Follow the Hematite

By analyzing several 'blueberries' in a group with its spectrometers, Opportunity could determine their composition.
Courtesy NASA / JPL.
When planetary scientists reviewed potential landing sites for the Mars Exploration Rovers, Meridiani Planum rose to the top of the list. Opportunity's future destination was known from orbital studies to be covered by hematite — a mineral often associated with water on Earth. Now, scientists have not only verified that Meridiani is covered by hematite, they are closer to determining how it got there.

When Opportunity arrived, opened its eyes, and looked around with its thermal spectrometer, "Bang! We saw hematite right away," said MER principal investigator Steven Squyres (Cornell University) yesterday at the Lunar and Planetary Science Conference in Houston, Texas. The surface appeared covered with the stuff, but there was very little inside the small crater where Opportunity came to a rest. Moreover, Squyres notes, the bounce marks left behind by Opportunity's air bags show no hematite.

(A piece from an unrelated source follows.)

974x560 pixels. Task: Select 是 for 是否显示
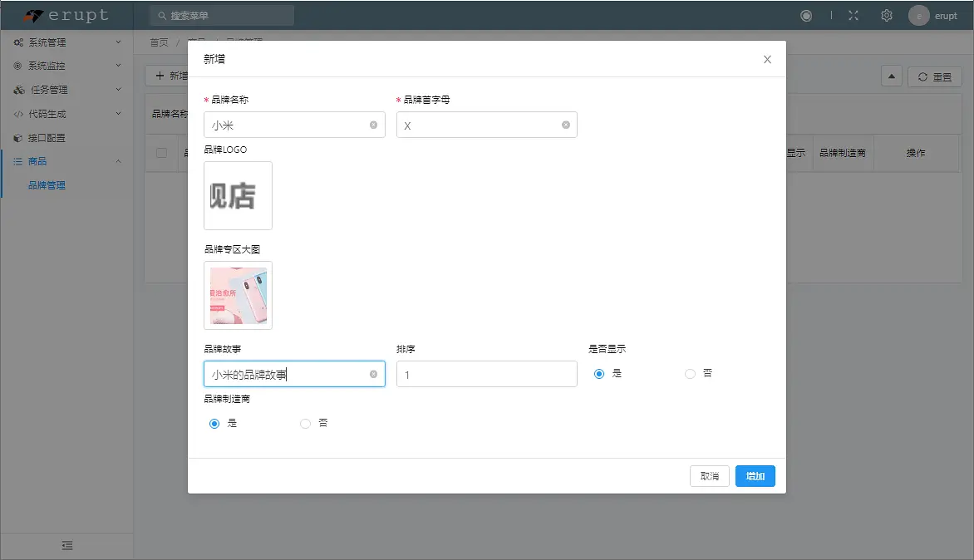599,373
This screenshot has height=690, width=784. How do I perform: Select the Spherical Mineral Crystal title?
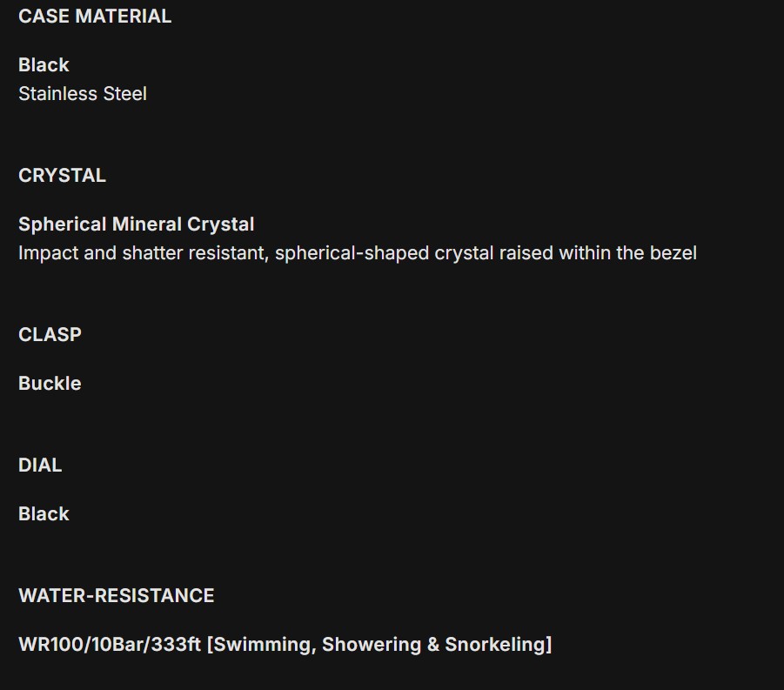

Close inspection of the rover's surroundings found the region filled with countless BB-sized pebbles affectionately dubbed "blueberries" by MER team members. "These granules are astonishingly spherical," says Squyres. Various studies determined that they are concretions — minerals formed by groundwater percolating through rocks. The fact that these pebbles exist in the first place is among the leading pieces of evidence that Meridiani Planum was once soaked with water.

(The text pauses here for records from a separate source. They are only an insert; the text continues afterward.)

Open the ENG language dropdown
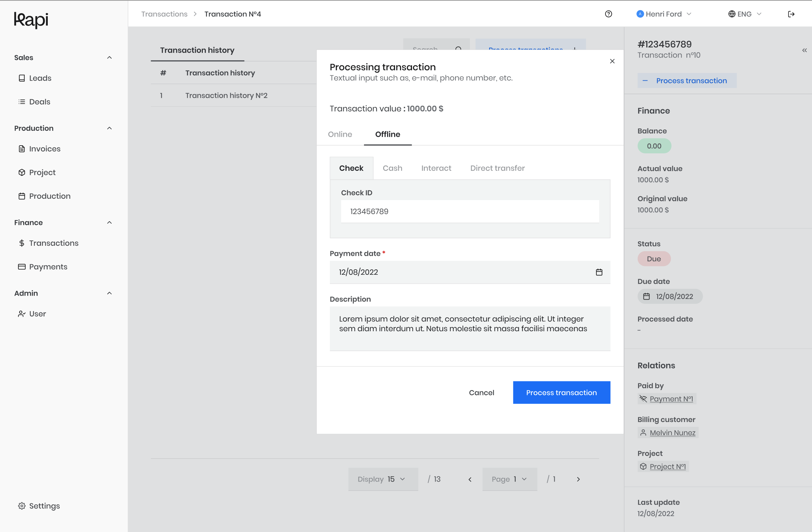This screenshot has height=532, width=812. 745,14
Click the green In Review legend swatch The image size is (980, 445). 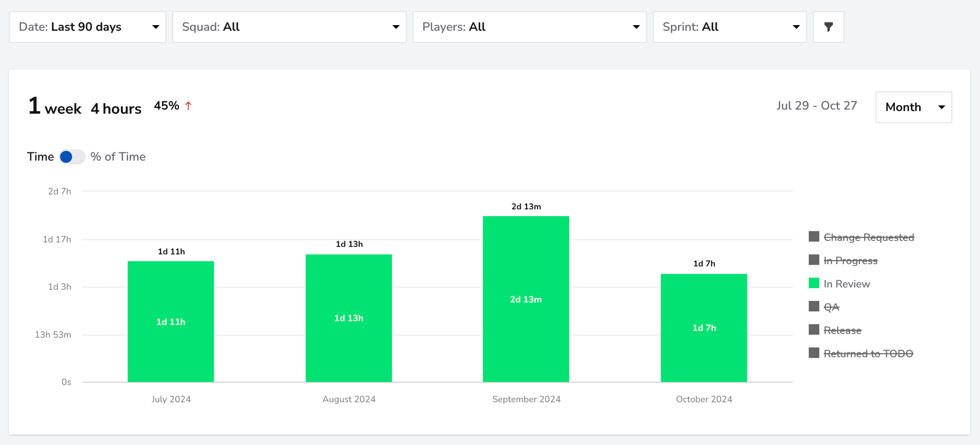pyautogui.click(x=814, y=283)
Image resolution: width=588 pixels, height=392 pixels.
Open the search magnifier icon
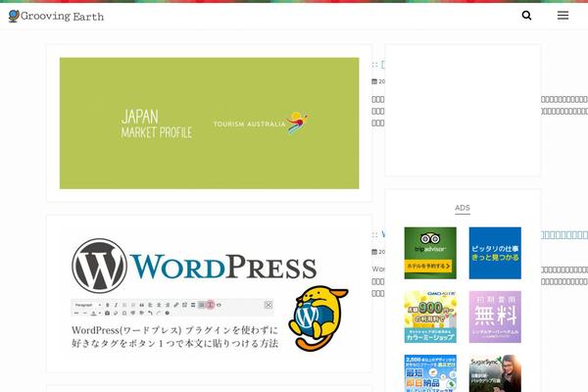[x=527, y=16]
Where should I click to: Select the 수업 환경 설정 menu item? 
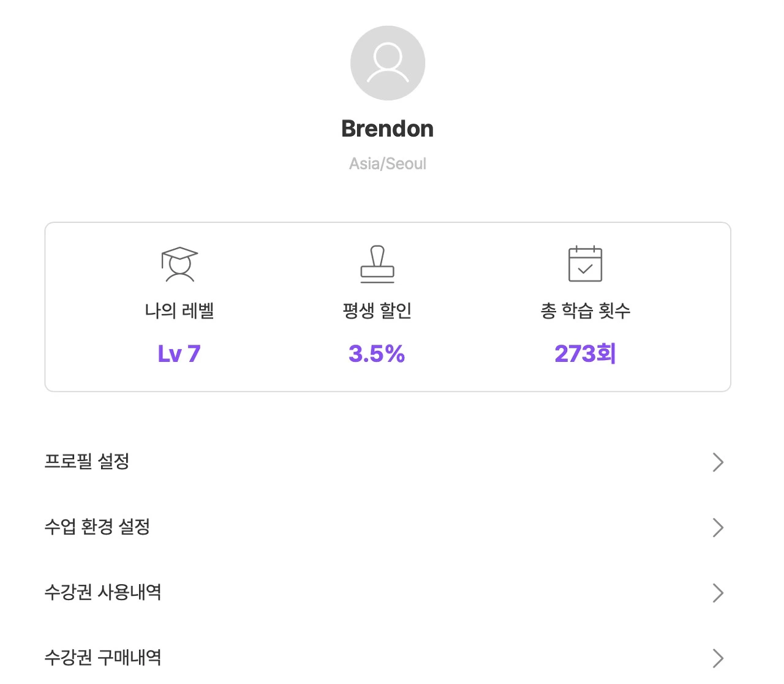click(x=388, y=527)
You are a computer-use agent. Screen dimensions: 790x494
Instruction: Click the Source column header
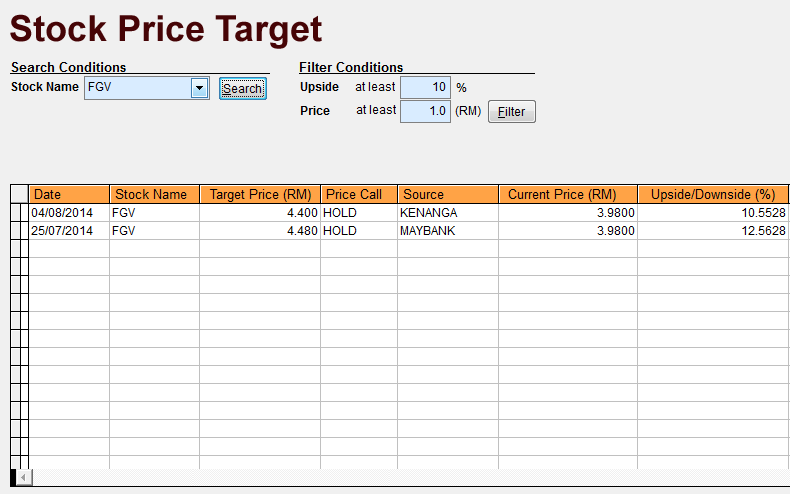pos(448,194)
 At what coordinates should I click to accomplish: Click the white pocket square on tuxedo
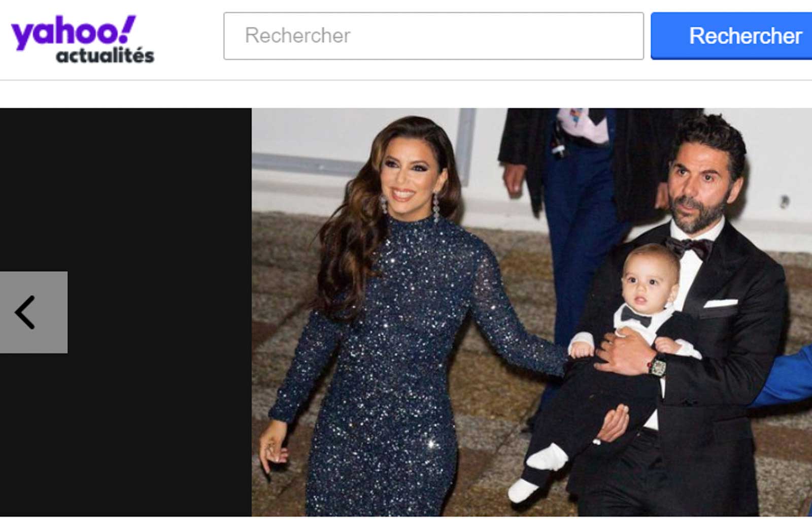(x=720, y=303)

Several blueberries have collected inside a small depression called the berry bowl (arrowed).
Courtesy NASA / JPL.
But until now, it wasn't clear what the blueberries were made of. To find out, engineers drove Opportunity to a spot called the berry bowl, a depression in the crater's exposed rock outcrop where several blueberries have accumulated. The BBs are too small to analyze individually, so they need to be looked at in a group.

The answer: "These are hematite concretions," says Squyres. "They have hematite. Tons of it!" The team reached this conclusion after Opportunity analyzed the berry bowl with its Mossbauer Spectrometer.

In light of all the other evidence, it seems clear that Meridiani Planum was an area that had ample ground water: enough to form and excrete hematite from the rocks. Opportunity was sent to Meridiani to look for this mineral.
Not only has the rover found it, scientists know how it formed and what state it is in.

So what's next? With the source of the hematite solved, Opportunity will soon exit its home crater and start rolling across the flat landscape toward Endurance Crater, 740 meters to the east. Inside Endurance, which is much larger and deeper than the rover's home crater, MER team members hope to find additional outcrops to help them better constrain the geologic history of Meridiani Planum.

This stunning look inside Bonneville Crater by Spirit's Panoramic Camera shows a disappointing dearth of geologically interesting features. Engineers are unlikely to direct the rover into the depression.
Courtesy NASA / JPL / Cornell University.
Meanwhile, on the other side of Mars, Spirit is in the process of scoping out Bonneville Crater. Unfortunately, initial inspections have been disappointing. According to science team member Ray Arvidson (Washington University in St. Louis), the rover's peek inside Bonneville has thus far failed to find any outcrops or other features that would entice the team to have Spirit venture inside.

"We will do a circuit of the rim and look at the dark soil inside," says Arvidson. But it seems likely that Spirit will soon move on toward a hill complex to the east.